Boyer was suspended for 20 days over the incident, but an arbitrator later reduced his suspension to six days.

Boyer said he filed an Internal Affairs complaint against Baldini - claiming that she looked up personal information about him, and tried to add information to his case long after the case was closed - but hasn't heard from any investigators.

Police Commissioner Ramsey said he was unaware of Boyer's complaint. Baldini could not be reached for comment.

The D.A.'s office told the Inquirer last year that it failed to properly review a report about a 2008 investigation into Boyer, or discuss sharing the information with defense lawyers.

"The District Attorney's Office had some issues with him as a police officer, if my memory serves," Ramsey said. "This wasn't just an Internal Affairs investigation."

According to that same Inquirer article, several local judges had also questioned Boyer's tactics, and his understanding of the law - criticisms that Boyer scoffed at last week.

More bad news

The hits just kept on coming.

Boyer said he and another cop stopped a car for a traffic violation in North Philly in 2011, only to find that it reeked of marijuana. They found a couple of bags of pot inside and arrested a female driver and a male passenger, who later claimed that Boyer unlawfully seized the $6,000 in cash that he had on him.

When Boyer was fired, Ramsey told the Daily News that the cop had failed to notify a supervisor about the large sum of cash, and didn't have legal justification to seize the money.

Boyer argued last week that he did have legal justification, because the money was near drugs, and the man didn't have a job and couldn't explain where he had gotten the greenbacks.

Boyer also said he notified a supervisor about the money when he arrived back at the district's headquarters with the two suspects.

Rapper Meek Mill added to Boyer's woes in January 2013, when he filed a federal lawsuit claiming that Boyer and Officer Michael Vargas had illegally detained him for nine hours in October 2012, and posted pictures of him on Instagram while he was in custody.
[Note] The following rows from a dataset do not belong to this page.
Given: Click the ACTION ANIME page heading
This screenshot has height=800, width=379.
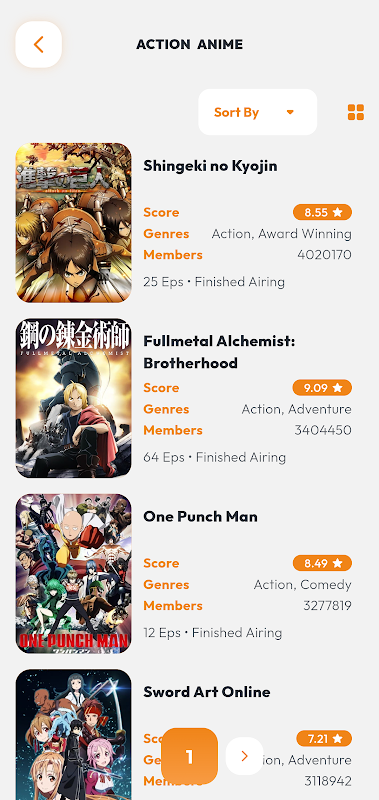Looking at the screenshot, I should [189, 44].
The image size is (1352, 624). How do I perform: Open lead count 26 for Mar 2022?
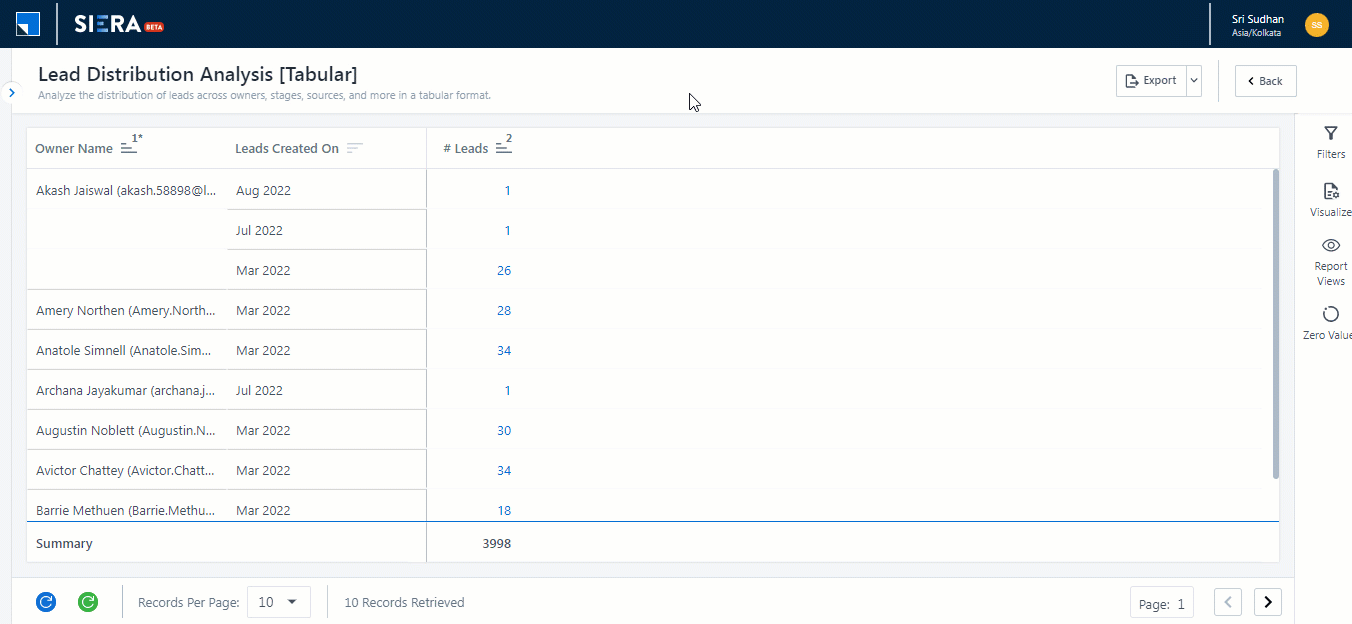click(x=503, y=270)
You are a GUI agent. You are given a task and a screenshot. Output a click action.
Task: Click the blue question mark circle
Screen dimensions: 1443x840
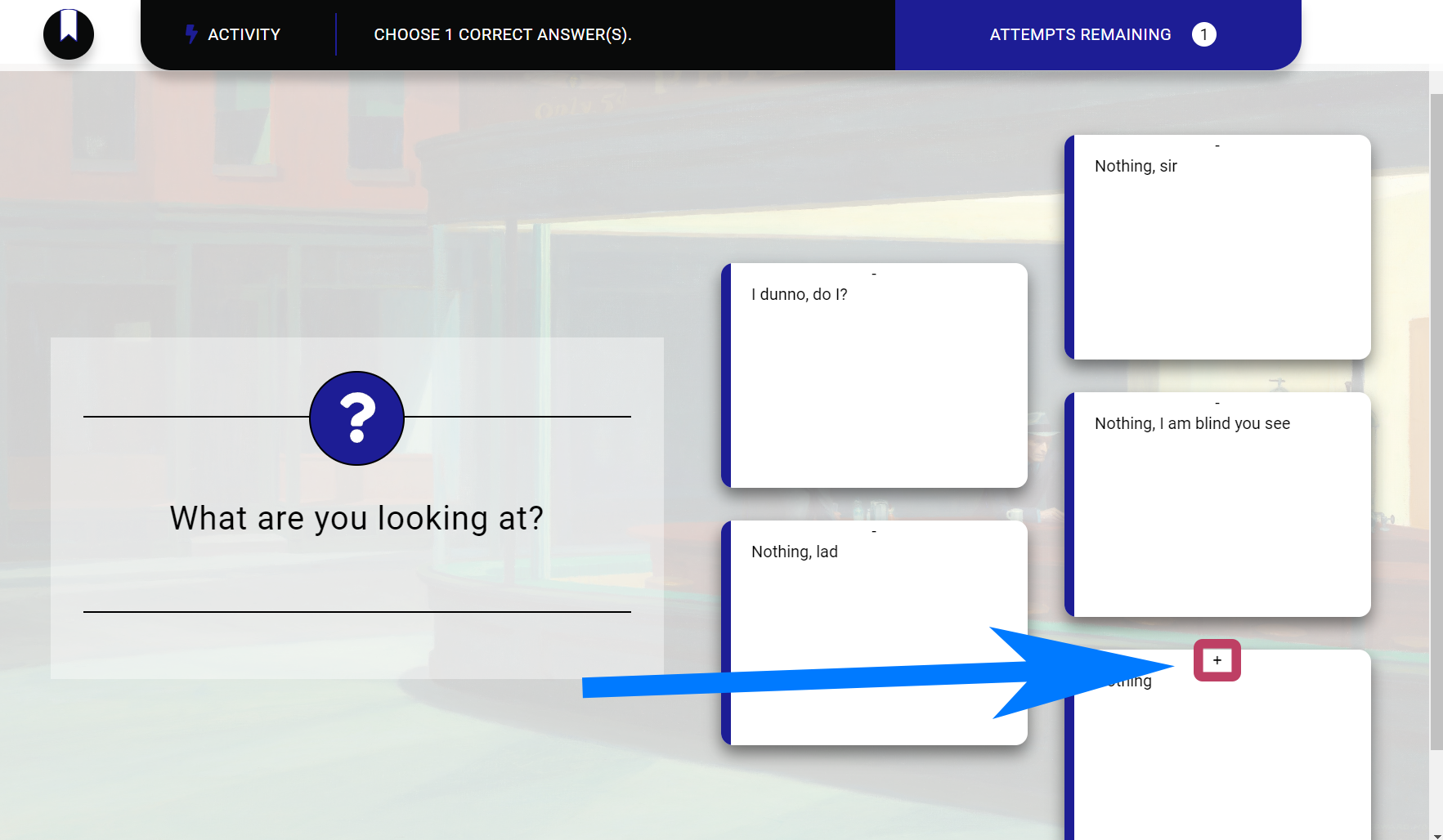pos(356,418)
"I was just the backup officer that day," Boyer said. "I didn't do anything to him."

Getting his badge back

How this all plays out is anybody's guess, but it ought to be interesting.

According to city payroll records, Boyer's base salary in 2012 - before overtime - was $62,210. In 2011, records show, on top of the same base salary, he earned $36,017 in overtime.

It's unclear what will happen with Boyer's case once he goes to arbitration to get his job back, but typically, reinstated police officers are entitled to back pay for time lost.

Tasha Jamerson, a spokeswoman for District Attorney Seth Williams, said prior criminal cases involving Boyer were dealt with on a case-by-case basis, but couldn't offer a specific total of ones that had been dismissed.

The Public Defender's Association of Philadelphia, which praised the D.A.'s office last year for taking action over its concerns about Boyer, declined to comment.

"It could be problematic if you have an officer who can't testify and fulfill his full range of responsibilities," Ramsey said of Boyer potentially rejoining the force. "Hopefully an arbitrator will take that into consideration."

Boyer, who has six children, said he still keeps in touch with a number of his former colleagues, some of whom helped to raise money for him when he first lost his job.

Finding new work has proved difficult, because people recognize him from the spate of negative news stories that followed him last year.

Still, Boyer said, he expects to get his badge back.

"My father always told me, if you did something wrong, own up to it and take your hit like a man," he said. "But if you didn't, bite down like a pit bull and don't let go."